(Task directions): From the records below, print exactly the lines starting at the one containing "All Jewellery [button] (163, 98)" and ending at the one containing "Offers & Contest Details (932, 984)", ends included, and nothing else.

(Dataset entries):
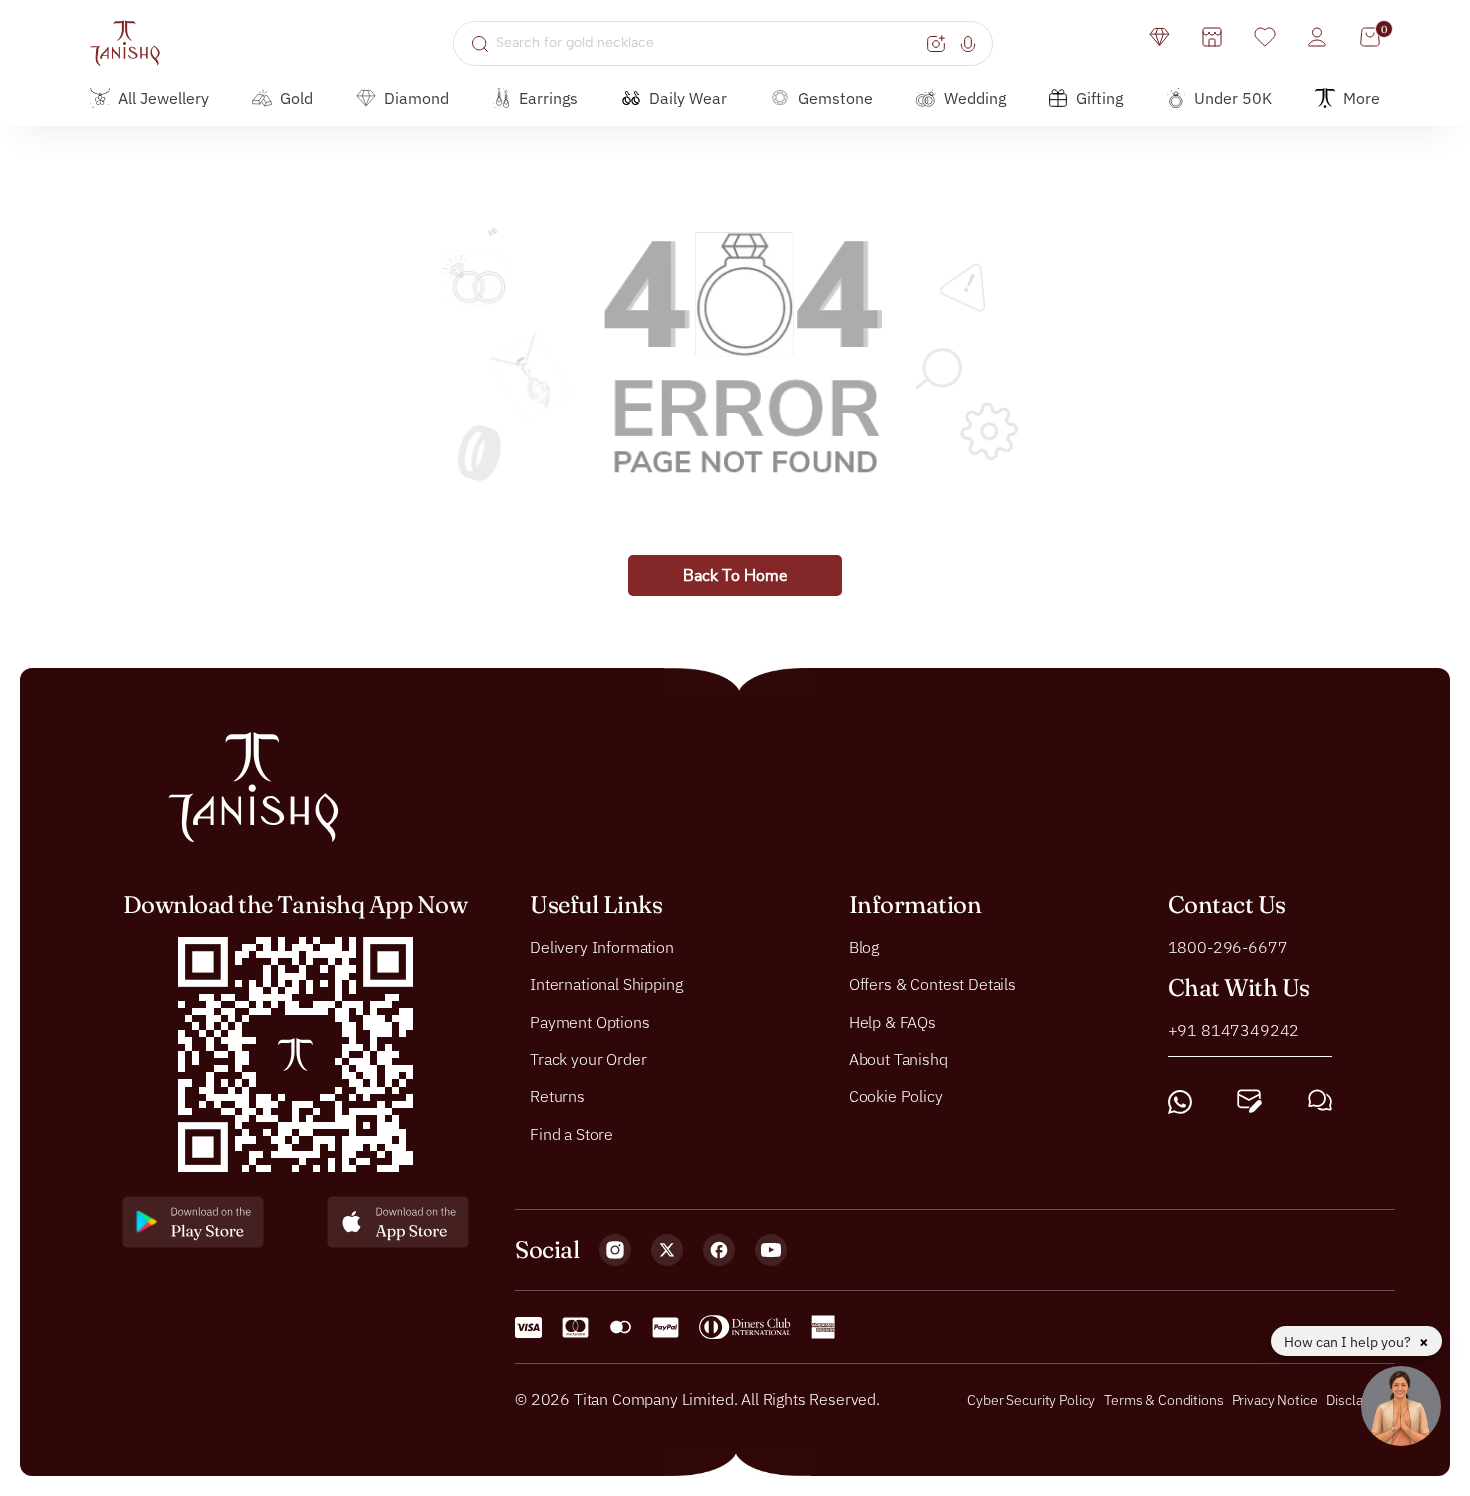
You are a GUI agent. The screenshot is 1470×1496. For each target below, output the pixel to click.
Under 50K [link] (1233, 98)
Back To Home (735, 576)
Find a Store (571, 1134)
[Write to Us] (1249, 1101)
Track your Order (588, 1059)
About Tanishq (898, 1059)
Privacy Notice (1275, 1400)
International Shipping (606, 984)
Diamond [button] (416, 98)
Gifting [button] (1099, 98)
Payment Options (590, 1022)
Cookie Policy (896, 1097)
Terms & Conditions (1165, 1400)
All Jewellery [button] (163, 98)
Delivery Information (602, 947)
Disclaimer (1358, 1400)
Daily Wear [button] (688, 98)
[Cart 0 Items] (1370, 37)
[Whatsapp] (1180, 1101)
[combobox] (708, 43)
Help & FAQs (892, 1022)
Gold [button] (296, 98)
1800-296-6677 (1228, 947)
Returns (557, 1097)
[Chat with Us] (1320, 1101)
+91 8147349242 (1234, 1030)
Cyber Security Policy (1031, 1400)
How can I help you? (1349, 1342)
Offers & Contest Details (932, 984)
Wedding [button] (975, 98)
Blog (864, 947)
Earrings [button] (548, 98)
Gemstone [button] (835, 98)
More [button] (1361, 98)
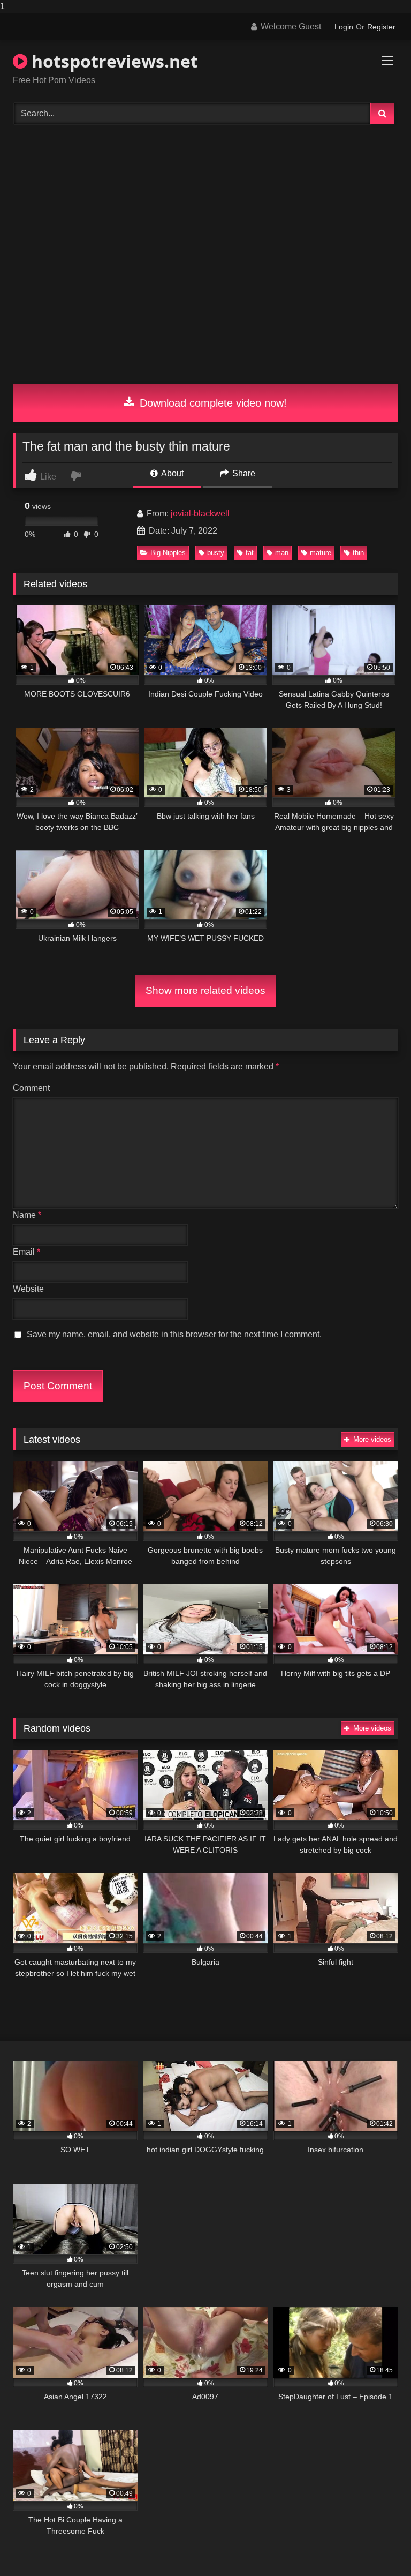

(Answer for this exercise):
All Jewellery [button] (163, 98)
Delivery Information (602, 947)
Disclaimer (1358, 1400)
Daily Wear [button] (688, 98)
[Cart 0 Items] (1370, 37)
[Whatsapp] (1180, 1101)
[combobox] (708, 43)
Help & FAQs (892, 1022)
Gold [button] (296, 98)
1800-296-6677 (1228, 947)
Returns (557, 1097)
[Chat with Us] (1320, 1101)
+91 8147349242 (1234, 1030)
Cyber Security Policy (1031, 1400)
How can I help you? (1349, 1342)
Offers & Contest Details (932, 984)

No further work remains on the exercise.